**Your goal**
Pick out every line in the data below that holds "agent".

(Stored entries)
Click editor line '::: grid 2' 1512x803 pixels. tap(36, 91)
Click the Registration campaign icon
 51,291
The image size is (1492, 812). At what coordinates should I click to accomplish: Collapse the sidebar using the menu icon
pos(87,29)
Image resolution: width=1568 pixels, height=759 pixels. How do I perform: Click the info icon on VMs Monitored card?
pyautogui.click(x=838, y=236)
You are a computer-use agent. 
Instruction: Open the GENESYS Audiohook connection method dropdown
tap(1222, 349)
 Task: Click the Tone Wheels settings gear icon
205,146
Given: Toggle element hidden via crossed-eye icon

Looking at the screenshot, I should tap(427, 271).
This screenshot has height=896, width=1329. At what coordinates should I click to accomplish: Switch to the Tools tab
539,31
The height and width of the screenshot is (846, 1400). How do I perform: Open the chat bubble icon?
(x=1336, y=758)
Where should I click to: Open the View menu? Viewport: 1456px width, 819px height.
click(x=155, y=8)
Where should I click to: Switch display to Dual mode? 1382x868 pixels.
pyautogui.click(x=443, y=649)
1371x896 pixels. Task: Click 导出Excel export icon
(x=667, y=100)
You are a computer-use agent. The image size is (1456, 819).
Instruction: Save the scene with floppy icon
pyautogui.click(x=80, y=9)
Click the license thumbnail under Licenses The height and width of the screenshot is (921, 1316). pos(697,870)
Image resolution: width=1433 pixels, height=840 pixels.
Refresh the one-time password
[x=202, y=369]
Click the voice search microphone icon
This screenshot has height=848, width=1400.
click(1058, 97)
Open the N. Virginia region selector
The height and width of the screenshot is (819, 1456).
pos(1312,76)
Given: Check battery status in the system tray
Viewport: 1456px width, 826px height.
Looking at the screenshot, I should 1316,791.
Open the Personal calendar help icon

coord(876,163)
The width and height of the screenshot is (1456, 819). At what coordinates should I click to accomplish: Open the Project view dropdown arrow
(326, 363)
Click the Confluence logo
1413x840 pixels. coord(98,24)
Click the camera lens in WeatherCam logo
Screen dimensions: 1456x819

**Result**
You are a computer-use agent. 
You are a computer-use agent. The image size is (1456, 819).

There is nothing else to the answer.